Гикую могли иметь неограниченное число жен, но это не значило, что у большинства супруг было несколько. За каждую жену следовало заплатить большой выкуп, обеспечить ее собственным домом и участком земли, для чего приходилось корчевать лес. В строительстве и расчистке помогала община, но калым был личным делом каждого. Правом на многоженство удавалось воспользоваться единицам.
Зато избираться в совет старейшин можно было и не нажив большого богатства. Если человек пользовался уважением соплеменников, величина стада, участка и количество жен большого значения не имели. Следовало лишь дождаться, пока хотя бы один из детей пройдет обряд ируа.

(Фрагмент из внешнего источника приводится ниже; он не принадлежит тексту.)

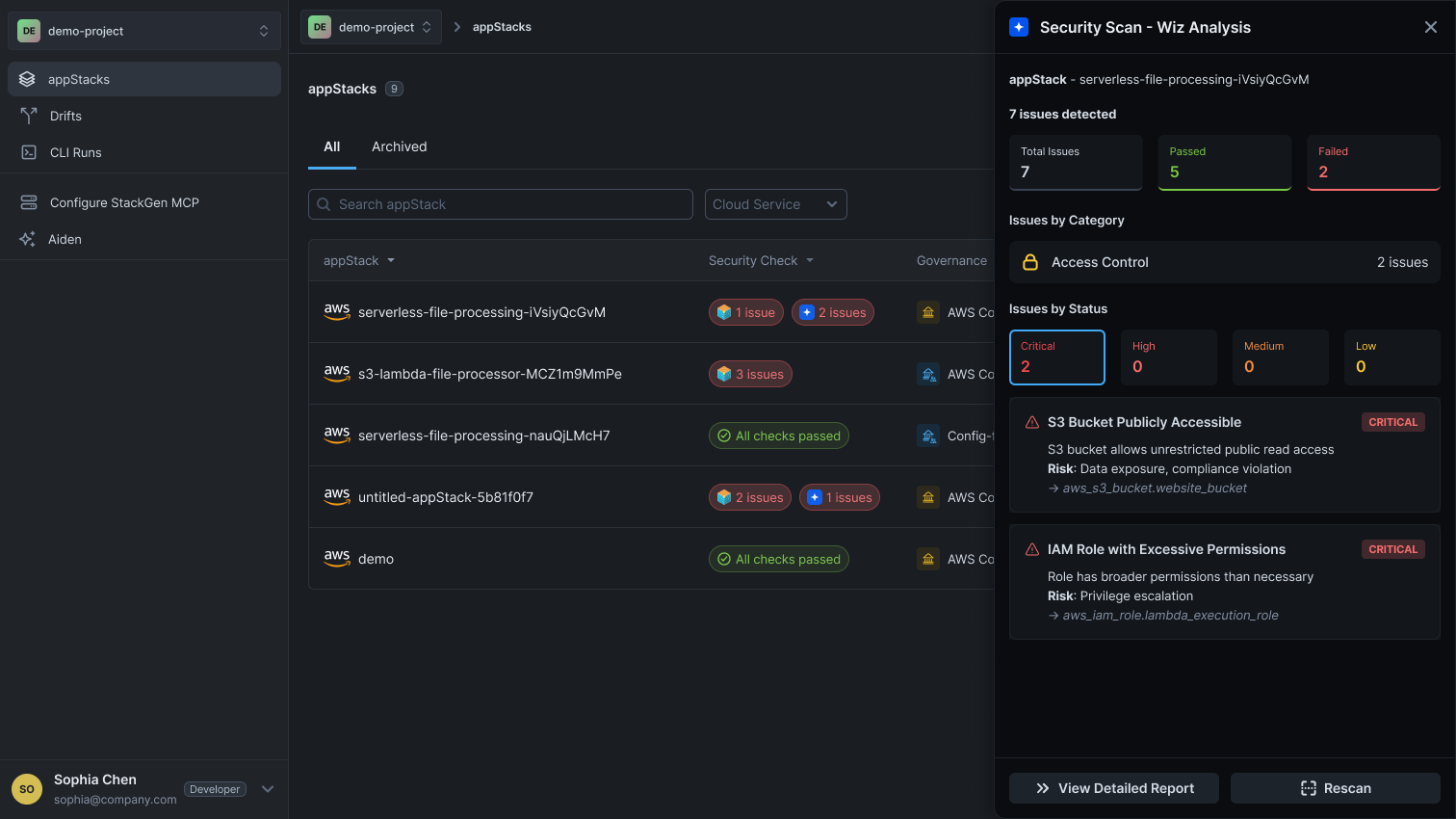The width and height of the screenshot is (1456, 819).
Task: Switch to the Archived tab
Action: tap(399, 146)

Когда дети обзаводились собственными семьями, старики гикую уходили на покой. Сыновья заботились о них, поэтому на долю старшего поколения оставалось сидеть у своей хижины, давать советы молодым, рассказывать сказки внукам. Нюхать табак и пить пиво тоже считалось сугубо старческими занятиями. Молодежи и людям средних лет ни то ни другое не дозволялось, потому что вредило здоровью, а значит, ослабляло семью, род и племя.
Умирая, старейшины переходили в высший разряд, доступный человеческим существам. Они становились духами предков, которых почитали, принося в жертву коз и баранов, испрашивая совета и дозволения. Однако в самых крайних случаях, когда вспыхивала жестокая война или обрушивалась засуха, гибли стада, страшная болезнь косила роды и кланы, гикую обращались к богу. Всемогущий Нгай, создатель и повелитель всего сущего, обитал на небесах. Его чертоги высились среди облаков и снегов, укутывавших вершину горы Кения, которая по высоте уступает в Африке только Килиманджаро.

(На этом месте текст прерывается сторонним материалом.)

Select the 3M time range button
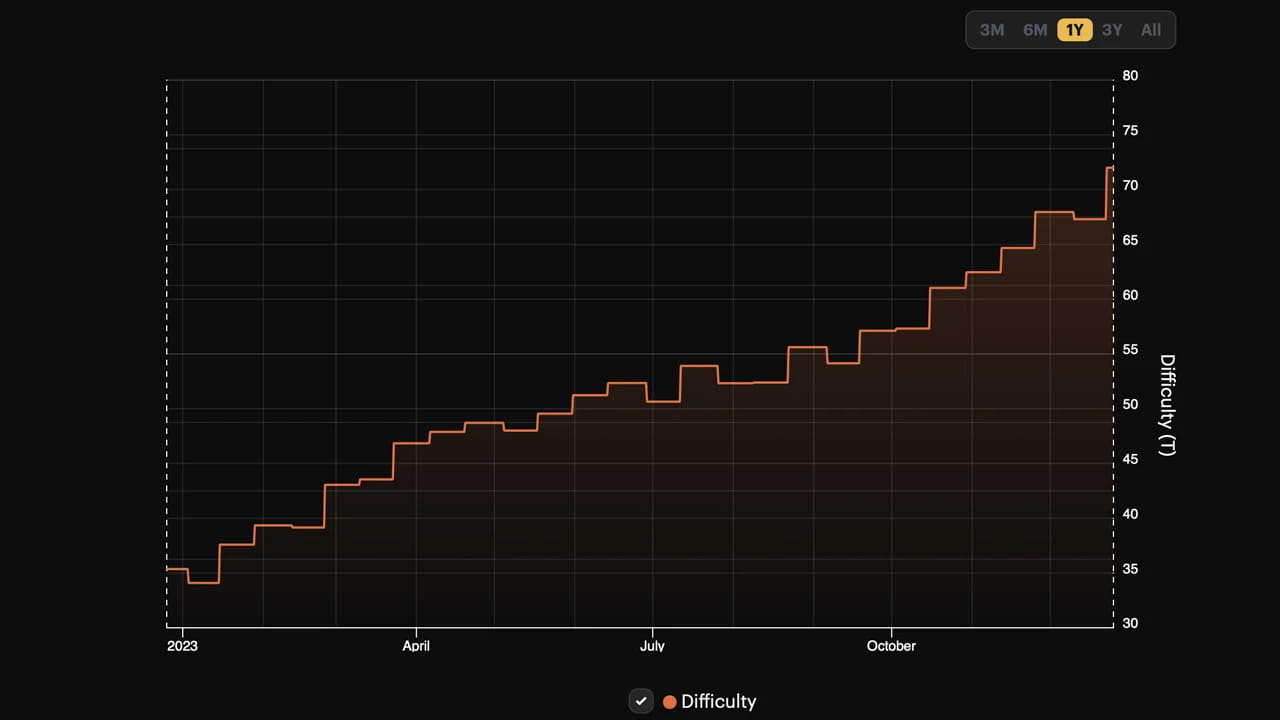The width and height of the screenshot is (1280, 720). click(991, 30)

Белоснежные брызги ледника, окропившие темные склоны, придавали священной горе сходство с черно-белыми узорами перьев страуса, поэтому гикую прозвали ее Кириньяга (пятнистая). К ней они обращались, когда им грозила большая беда.
– Саай, сасаяй Нгай саай («Мир, Господи, да пребудет мир»), – раздавался в грозные дни мощный хор голосов.
В жертву приносились красивейшие козы и самые жирные бараны, а свершалась церемония под наблюдением мудрых членов совета старейшин и искуснейших знахарей мунду-муго.
Со священной Кириньягой-Кенией связана легенда гикую, повествующая о рождении народа. В незапамятные времена, гласит предание, когда склоны и окрестности горы населяли лишь звери да птицы, там появился первый человек, которого звали Гикую. Бог заметил его и вознес на вершину Кении. Оттуда он показал человеку цветущие долины, хрустальные реки, тучные стада и сказал:
– Владей всем, но помни, что все дано мной.
Посредине земли, данной богом, Гикую построил дом. На его месте выросло раскидистое фиговое дерево мугумо, которое стало священным.